PROBLEM STATEMENT — Print verbatim the stretch of the constructivism discussion that opens with the words "And for the" and closes with "not mean more.".

PASSAGE SHOWN —
· · · · ·

On the other hand, I think it's really cool to teach laypeople about things like "sizes of infinities", etc. They are deep math concepts that can be taught with relatively simple analogies that most people understand, and they're interesting things to know. I know that I personally loved learning about them as a kid, before I had almost any knowledge of math - it's one of the reasons that while I initially didn't connect with other areas of math, I found set theory delightful as a kid.
I just feel like if you need to first walk people through a bunch of philosophical back and forth on constructionism, you'll never get to the fun stuff.
We each find different things delightful. What I like, you may not. And vice versa.
But it is easy to present deep ideas from constructivism, without mentioning the word constructivism. Or even acknowledging that the philosophy exists.
For example the second half of https://math.stackexchange.com/questions/5074503/can-pa-prov... is an important constructivist thing. It shows why everything that a constructivist could ever be interested in mathematically, can be embedded in the natural numbers. With all of the constructions needing nothing more than the Peano Axioms. (Proving the results may need stronger axioms though...)
From my point of view, https://en.wikipedia.org/wiki/G%C3%B6del,_Escher,_Bach does something similar. That book got a lot of people interested in basic concepts around recursion, computation, and what it means to think. Absolutely everything in it works constructively. And yet that philosophy is not mentioned. Not even once.
The only point where a constructivist need discuss all of the philosophical back and forth on constructivism, is in explaining why a constructivist need not accept various claims coming out of classical mathematics. And even that discussion would not be so painful if people who have learned classical mathematics were more aware of the philosophical assumptions that they are making.
> We each find different things delightful. What I like, you may not. And vice versa.
To be honest, I don't feel like I know enough about the constructivist philosophy. What would be a good place to start if I want to learn more about it?
I haven't yet read your PA proving Goodstein sequences article, though I have skimmed it and it is, indeed, super interesting.
And for the record, Godel, Escher, Bach was probably the single most important influence on me even starting to get interested in computation, etc.
You are being very cryptic. Are you trying to say that the existence of uncountable sets requires the axiom of choice? If you are, that's false. If you aren't, I'm not sure what you are trying to say.
I'm definitely not trying to say that the existence of uncountable sets requires the axiom of choice. Cantor's diagonalization argument for the reals demonstrates otherwise.
I'm saying that to go from the uncountability of the reals to the idea that this implies that the infinity of the reals is larger, requires making some important philosophical assumptions. Constructivism demonstrates that uncountable need not mean more.
On the algorithm example, you could have asked what I was referring to.

· · · · ·

SUPPLIED MATERIAL —

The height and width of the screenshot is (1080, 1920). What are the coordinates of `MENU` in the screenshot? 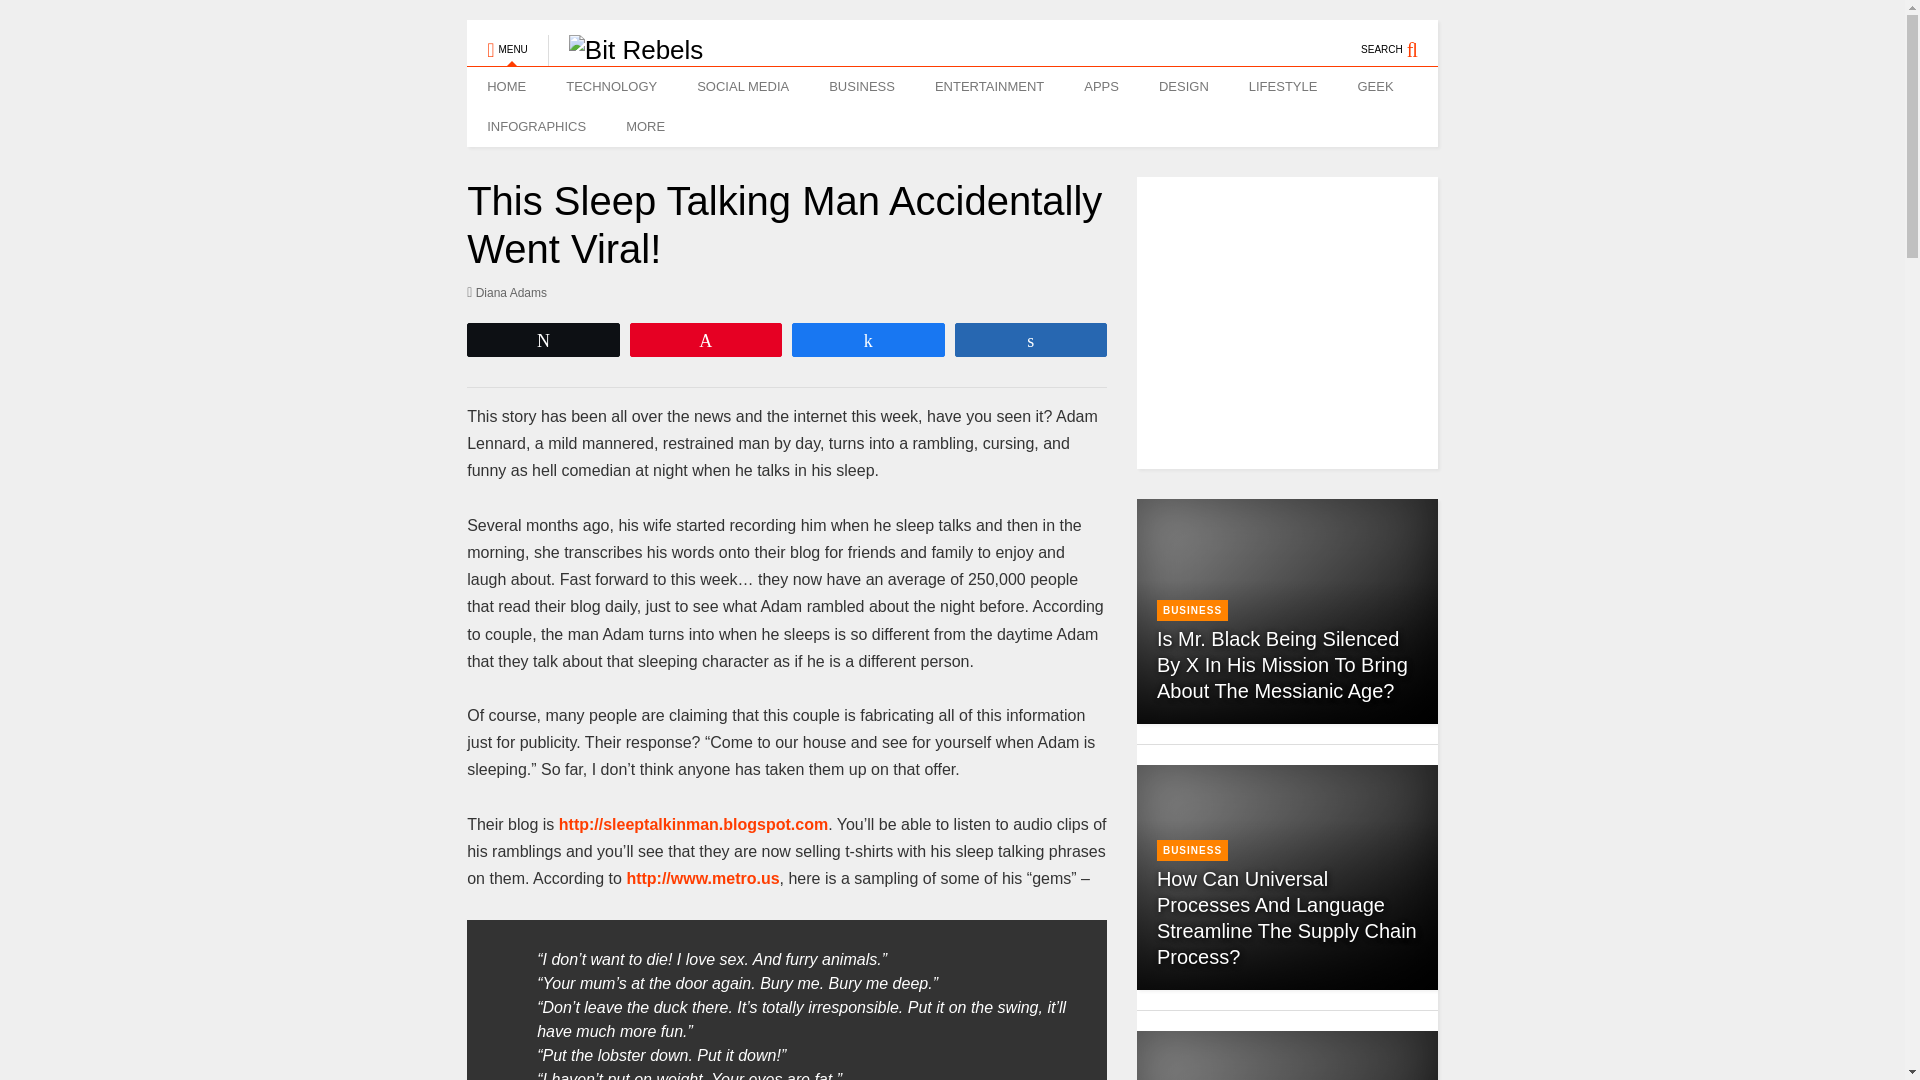 It's located at (506, 40).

· · · · ·

SOLUTION TO THIS TASK —
And for the record, Godel, Escher, Bach was probably the single most important influence on me even starting to get interested in computation, etc.
You are being very cryptic. Are you trying to say that the existence of uncountable sets requires the axiom of choice? If you are, that's false. If you aren't, I'm not sure what you are trying to say.
I'm definitely not trying to say that the existence of uncountable sets requires the axiom of choice. Cantor's diagonalization argument for the reals demonstrates otherwise.
I'm saying that to go from the uncountability of the reals to the idea that this implies that the infinity of the reals is larger, requires making some important philosophical assumptions. Constructivism demonstrates that uncountable need not mean more.